BANGSAONLINE.com - Penumpukan kendaraan ketika penutupan palang pintu perlintasan kereta api mendorong Guru Besar Institut Teknologi Sepuluh Nopember (ITS), Hera Widyastuti, untuk mengembangkan Model of Queuing in the Railway Level Crossings.
Menurutnya, penutupan pintu perlintasan kereta api yang terlalu lama membuat pengguna jalan menjadi resah. Utamanya pada lintasan jalur ganda yang memiliki frekuensi kereta melintas lebih sering dibandingkan jalur tunggal, sehingga waktu penutupan pun lebih sering.
“Hal tersebut dapat menyebabkan penumpukan pada antrean kendaraan yang akan lewat,” jelas Hera, Rabu (12/3/2025).
Ia mengembangan model antrean berbasis data guna menganalisis dampak frekuensi kereta api terhadap lalu lintas jalan raya. Hera menjelaskan, untuk memperhitungkan durasi penutupan palang yang optimal, perlu mempertimbangkan dua faktor baru.
“Kedua faktor tersebut ialah kecepatan dan panjang rangkaian kereta api,” tuturnya.
Menurut Hera, kecepatan dan panjang rangkaian kereta api turut mempengaruhi durasi penutupan pintu perlintasan. Kereta yang melaju lebih cepat akan mempersingkat waktu penutupan, sementara rangkaian kereta yang lebih panjang akan memperlama waktu penutupan. Apabila palang tertutup saat antrean masih panjang, maka penumpukan kendaraan tidak dapat terhindarkan.

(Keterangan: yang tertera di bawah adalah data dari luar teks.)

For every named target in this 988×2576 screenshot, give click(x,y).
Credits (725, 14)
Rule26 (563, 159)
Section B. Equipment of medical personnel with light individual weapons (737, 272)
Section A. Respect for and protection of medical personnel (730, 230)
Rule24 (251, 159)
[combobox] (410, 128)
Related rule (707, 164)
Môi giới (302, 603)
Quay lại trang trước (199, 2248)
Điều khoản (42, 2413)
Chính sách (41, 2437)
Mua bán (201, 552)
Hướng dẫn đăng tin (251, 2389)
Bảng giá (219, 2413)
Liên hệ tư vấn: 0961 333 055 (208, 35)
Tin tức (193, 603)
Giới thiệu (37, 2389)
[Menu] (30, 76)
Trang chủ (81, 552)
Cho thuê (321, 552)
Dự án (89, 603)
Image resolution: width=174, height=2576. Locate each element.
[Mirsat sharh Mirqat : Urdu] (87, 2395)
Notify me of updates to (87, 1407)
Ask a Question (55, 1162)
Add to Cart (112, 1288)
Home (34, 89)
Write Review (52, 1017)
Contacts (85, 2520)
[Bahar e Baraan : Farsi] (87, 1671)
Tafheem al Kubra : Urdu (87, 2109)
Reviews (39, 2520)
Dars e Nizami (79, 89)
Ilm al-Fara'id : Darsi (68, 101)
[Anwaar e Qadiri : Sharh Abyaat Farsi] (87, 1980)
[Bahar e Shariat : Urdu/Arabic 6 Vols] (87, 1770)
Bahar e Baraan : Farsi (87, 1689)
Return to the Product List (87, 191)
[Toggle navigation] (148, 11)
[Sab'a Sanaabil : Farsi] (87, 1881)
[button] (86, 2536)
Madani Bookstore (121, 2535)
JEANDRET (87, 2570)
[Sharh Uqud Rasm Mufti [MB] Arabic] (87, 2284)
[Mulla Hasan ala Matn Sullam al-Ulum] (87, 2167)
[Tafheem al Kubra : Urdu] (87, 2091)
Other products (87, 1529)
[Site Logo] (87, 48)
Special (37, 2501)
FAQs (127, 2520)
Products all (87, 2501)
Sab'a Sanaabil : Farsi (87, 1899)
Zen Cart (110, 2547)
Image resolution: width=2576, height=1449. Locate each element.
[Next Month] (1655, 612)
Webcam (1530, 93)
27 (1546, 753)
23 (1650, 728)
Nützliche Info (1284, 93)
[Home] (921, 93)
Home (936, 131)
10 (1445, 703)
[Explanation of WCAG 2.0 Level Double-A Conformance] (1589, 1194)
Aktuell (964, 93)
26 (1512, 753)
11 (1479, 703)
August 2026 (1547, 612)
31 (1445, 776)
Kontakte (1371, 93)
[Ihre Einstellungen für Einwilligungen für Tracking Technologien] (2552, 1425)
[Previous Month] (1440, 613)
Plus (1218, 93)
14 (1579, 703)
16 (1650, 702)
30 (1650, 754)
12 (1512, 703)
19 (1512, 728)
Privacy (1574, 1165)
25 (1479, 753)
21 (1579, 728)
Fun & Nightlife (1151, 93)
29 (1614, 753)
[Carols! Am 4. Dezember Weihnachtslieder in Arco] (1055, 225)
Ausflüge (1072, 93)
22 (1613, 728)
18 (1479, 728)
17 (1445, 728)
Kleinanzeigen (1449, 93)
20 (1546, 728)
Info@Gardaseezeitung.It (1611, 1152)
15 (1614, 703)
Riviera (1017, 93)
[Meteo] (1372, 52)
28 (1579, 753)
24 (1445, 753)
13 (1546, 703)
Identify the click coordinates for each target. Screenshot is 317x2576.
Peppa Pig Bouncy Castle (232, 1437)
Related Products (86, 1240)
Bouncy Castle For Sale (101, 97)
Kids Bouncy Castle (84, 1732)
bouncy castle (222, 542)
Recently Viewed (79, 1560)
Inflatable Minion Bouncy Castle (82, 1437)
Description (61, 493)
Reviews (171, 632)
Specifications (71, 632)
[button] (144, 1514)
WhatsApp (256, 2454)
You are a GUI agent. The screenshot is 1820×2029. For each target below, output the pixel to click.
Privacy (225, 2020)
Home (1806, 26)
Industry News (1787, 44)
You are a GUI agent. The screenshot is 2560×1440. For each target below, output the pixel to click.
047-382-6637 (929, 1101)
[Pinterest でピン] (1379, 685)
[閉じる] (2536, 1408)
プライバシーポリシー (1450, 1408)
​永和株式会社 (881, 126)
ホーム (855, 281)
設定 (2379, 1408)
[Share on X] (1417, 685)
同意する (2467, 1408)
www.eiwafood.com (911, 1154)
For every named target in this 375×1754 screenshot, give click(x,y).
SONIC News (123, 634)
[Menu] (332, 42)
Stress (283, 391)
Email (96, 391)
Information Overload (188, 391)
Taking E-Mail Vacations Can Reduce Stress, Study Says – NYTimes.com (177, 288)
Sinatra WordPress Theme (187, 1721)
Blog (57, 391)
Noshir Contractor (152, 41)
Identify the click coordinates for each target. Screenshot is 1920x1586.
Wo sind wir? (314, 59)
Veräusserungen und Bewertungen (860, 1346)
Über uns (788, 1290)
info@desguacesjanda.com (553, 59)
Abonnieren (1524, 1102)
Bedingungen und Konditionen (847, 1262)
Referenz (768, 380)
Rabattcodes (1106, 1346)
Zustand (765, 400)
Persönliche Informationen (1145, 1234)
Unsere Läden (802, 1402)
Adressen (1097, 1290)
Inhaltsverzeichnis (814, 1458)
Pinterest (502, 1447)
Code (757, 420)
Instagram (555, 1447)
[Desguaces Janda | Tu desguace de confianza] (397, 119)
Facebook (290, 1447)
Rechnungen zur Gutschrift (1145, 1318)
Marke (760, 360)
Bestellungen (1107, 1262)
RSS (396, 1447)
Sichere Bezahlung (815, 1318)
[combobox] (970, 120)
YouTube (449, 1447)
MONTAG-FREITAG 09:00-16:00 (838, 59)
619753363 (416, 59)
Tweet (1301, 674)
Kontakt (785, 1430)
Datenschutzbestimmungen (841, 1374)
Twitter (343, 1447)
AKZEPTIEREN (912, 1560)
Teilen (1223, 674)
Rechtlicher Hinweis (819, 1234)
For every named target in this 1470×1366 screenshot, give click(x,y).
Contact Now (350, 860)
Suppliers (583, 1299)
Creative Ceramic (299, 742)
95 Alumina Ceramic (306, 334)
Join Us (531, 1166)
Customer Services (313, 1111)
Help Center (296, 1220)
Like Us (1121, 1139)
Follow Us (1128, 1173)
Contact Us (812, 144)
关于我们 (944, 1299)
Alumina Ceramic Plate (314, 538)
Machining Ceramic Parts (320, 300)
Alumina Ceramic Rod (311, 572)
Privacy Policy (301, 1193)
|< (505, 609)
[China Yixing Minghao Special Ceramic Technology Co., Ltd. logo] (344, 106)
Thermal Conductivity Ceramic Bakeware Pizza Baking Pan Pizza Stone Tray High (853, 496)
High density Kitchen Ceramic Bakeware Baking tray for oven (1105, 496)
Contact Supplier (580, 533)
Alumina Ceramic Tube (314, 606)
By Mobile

Selain itu, Hera juga melibatkan aspek sosial dengan meneliti harapan pengguna jalan terhadap durasi penutupan perlintasan. Dari hasil penelitian untuk orasi ilmiah pengukuhannya sebagai profesor, Hera menyimpulkan bahwa durasi 30 detik sebelum dan sesudah kereta api lewat palang pintu perlintasan merupakan durasi paling ideal untuk dilakukan penutupan.
“Dengan begitu, waktu tunggu sebelumnya bisa lebih tepat,” terangnya.